Fun Time: It’s Good to be in the Doghouse
The other day, during a party at our house, I had a disagreement with my wife, Malathi. She didn’t look happy at all, causing one of the guests to remark: “Uhoh! Melvin is in the doghouse.”
“If only that were true,” I said. “I’d love to be in the doghouse! The dog is a VIP.”
It’s true: our dog, Lulu, is a VIP (very indulged pet).
My wife has always loved animals. It’s the reason she became a vet—and now works at a veterinary school. Having me as a husband is only an extension of her interest in animal husbandry.
When Malathi returns home from work each day, she smiles and says, “Hi, my sweetie. How was your day?”
I begin to respond, but then realize that she’s not talking to me.
All she gets in response is a wag of the tail. If Lulu could talk, she would say, “Not too bad. Got a lot of sleep done. How about you?”

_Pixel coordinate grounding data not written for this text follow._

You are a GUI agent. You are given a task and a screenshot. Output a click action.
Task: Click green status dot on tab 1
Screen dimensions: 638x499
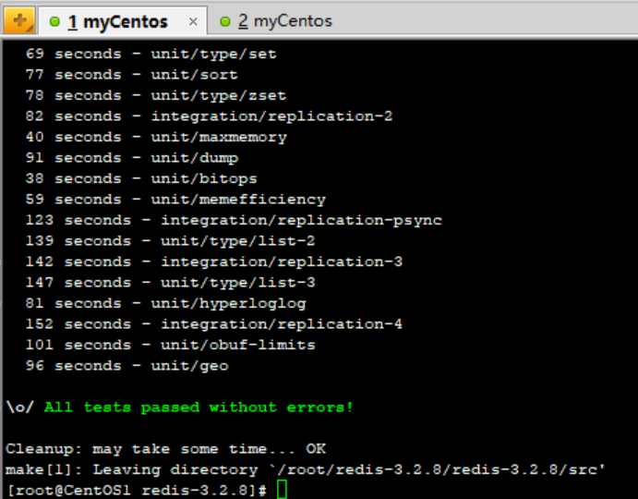coord(54,20)
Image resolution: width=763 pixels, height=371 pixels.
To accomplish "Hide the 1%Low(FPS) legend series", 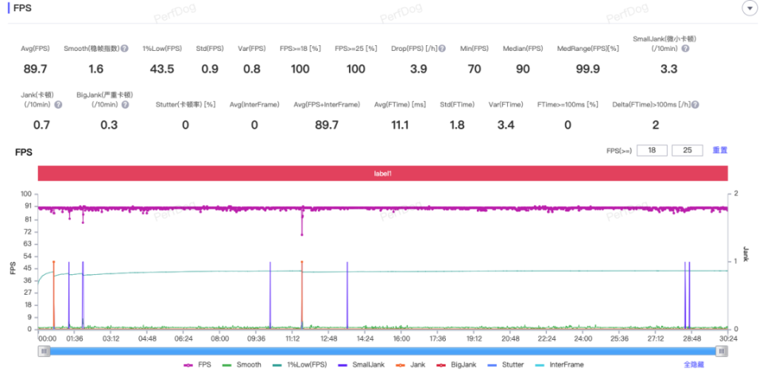I will point(300,364).
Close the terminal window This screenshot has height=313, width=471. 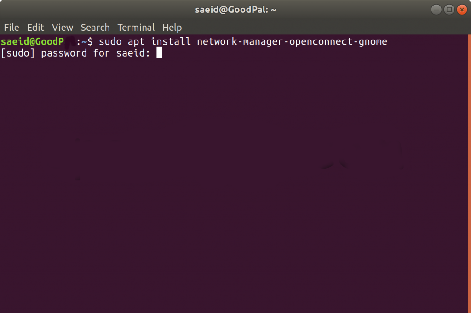(462, 9)
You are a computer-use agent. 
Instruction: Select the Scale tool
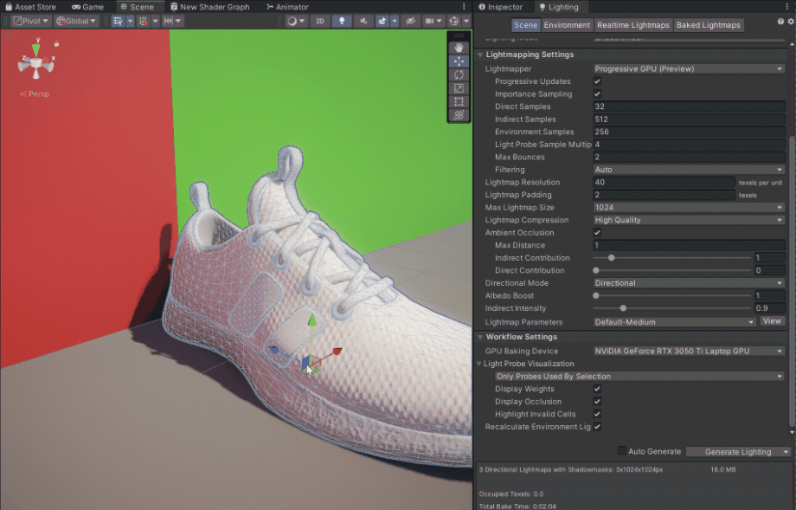(459, 87)
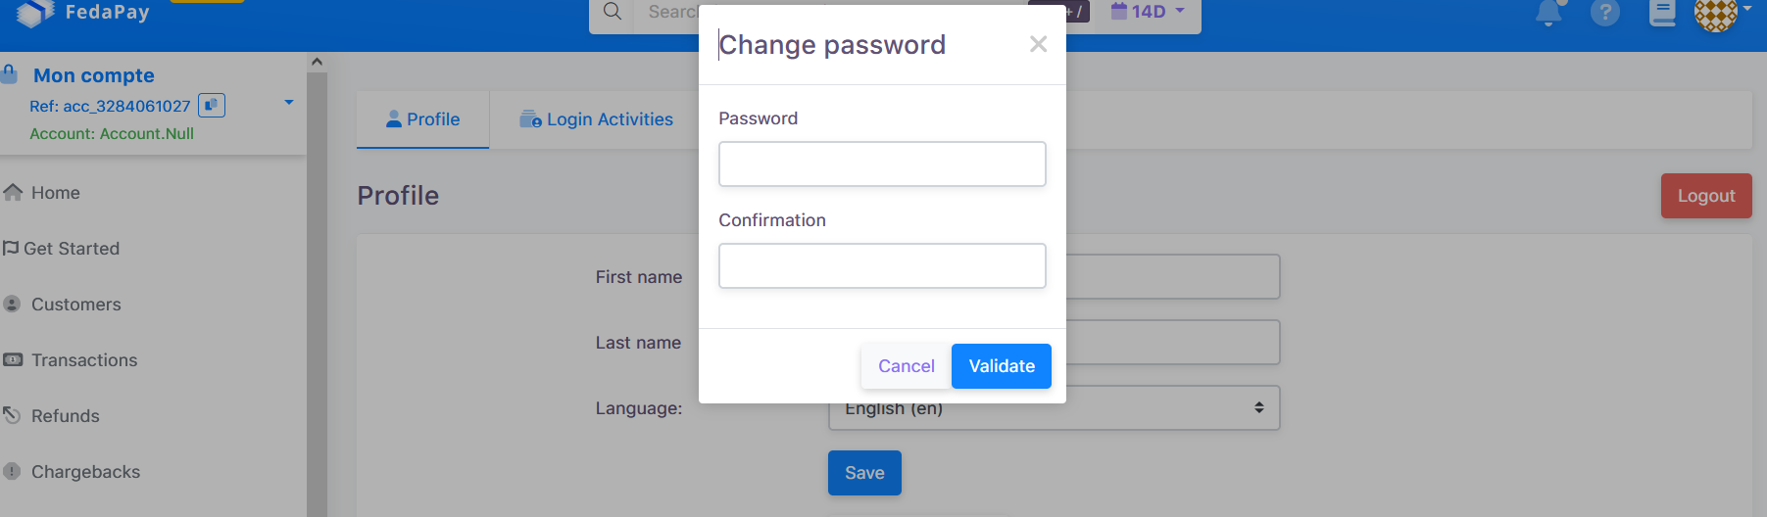
Task: Copy account reference acc_3284061027
Action: [212, 105]
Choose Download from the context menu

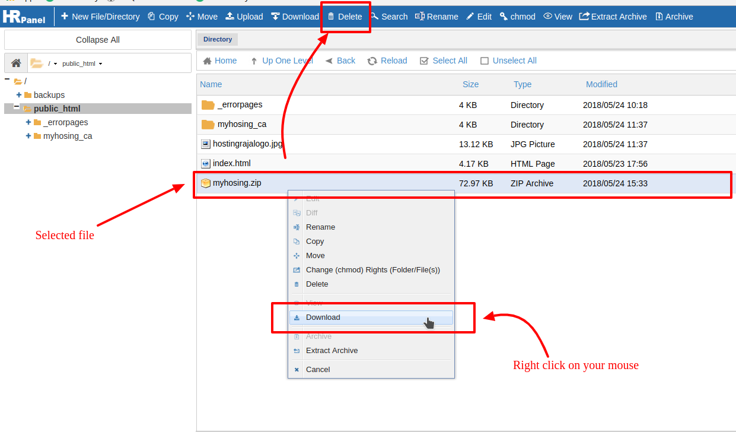[323, 317]
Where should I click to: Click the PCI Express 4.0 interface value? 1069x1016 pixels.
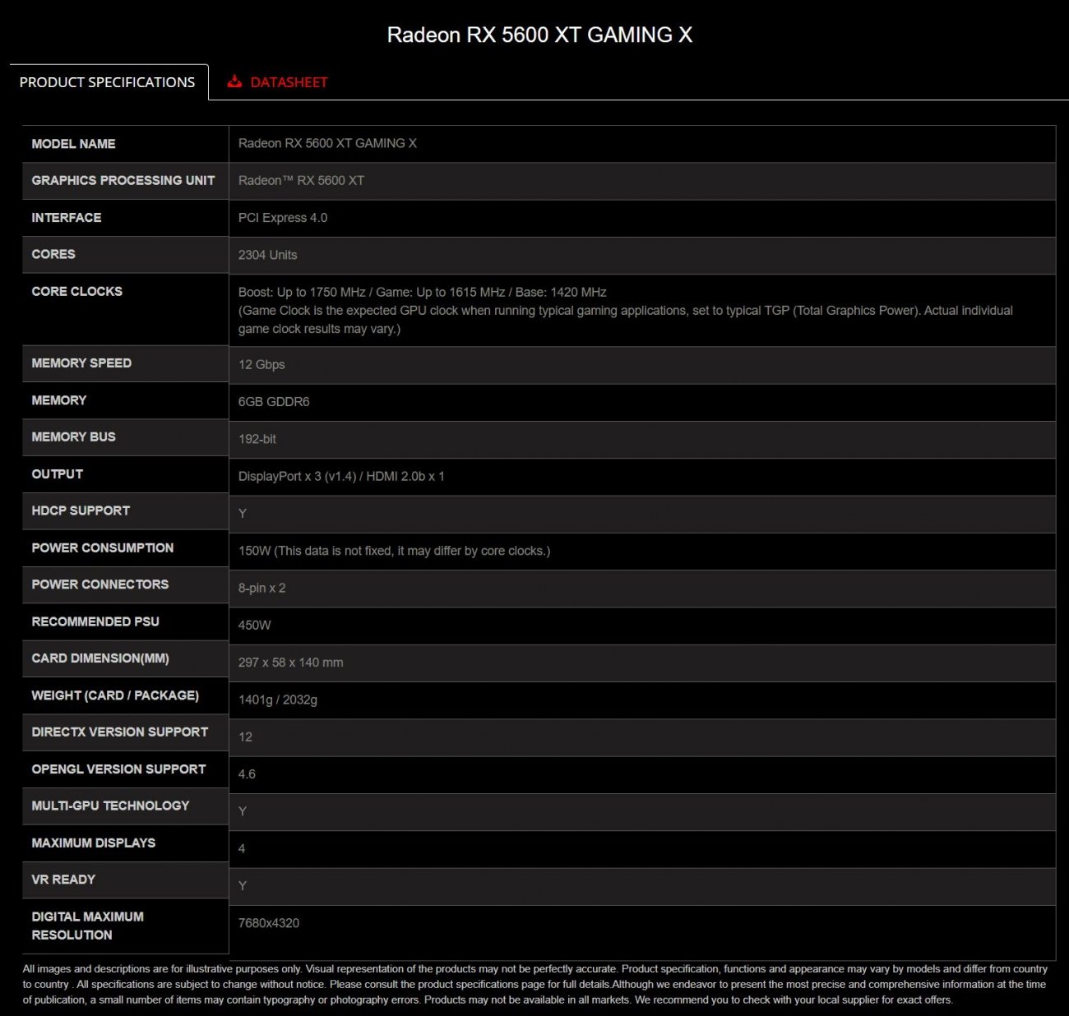coord(283,218)
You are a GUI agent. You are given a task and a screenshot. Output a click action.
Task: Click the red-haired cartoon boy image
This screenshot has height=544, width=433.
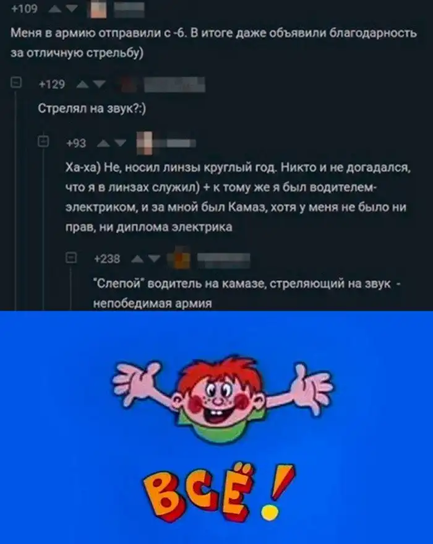tap(223, 399)

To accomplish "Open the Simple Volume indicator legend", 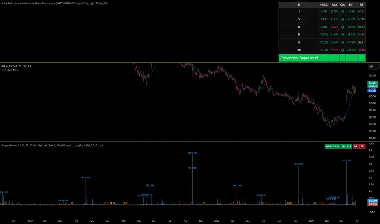I will [x=51, y=145].
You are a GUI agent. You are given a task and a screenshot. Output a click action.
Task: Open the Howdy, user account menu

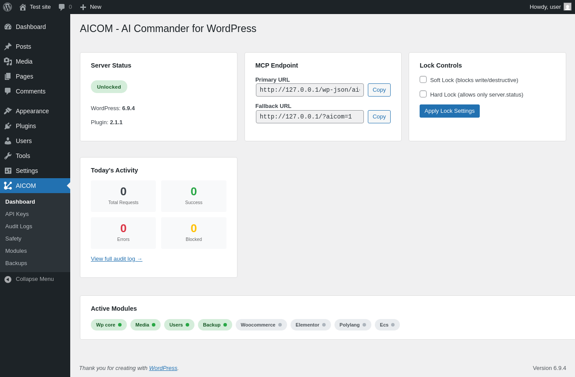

Lulu is a Siberian husky with a greyish cream coat. She looks like a wolf and even howls occasionally, especially when she hears the siren of an emergency vehicle. We adopted her from an animal shelter. She was initially just a foster dog, but we couldn’t give her back. She won our hearts almost instantly.
As soon as she came into our home, Lulu decided that while a dog’s place might be on the floor, she was not a dog. She belonged on the couch. She occupied half of the couch in the living room and wouldn’t budge, partly because the House Leadership Committee voted in favor of the Canine Access to Furniture Act. I was the sole dissenter.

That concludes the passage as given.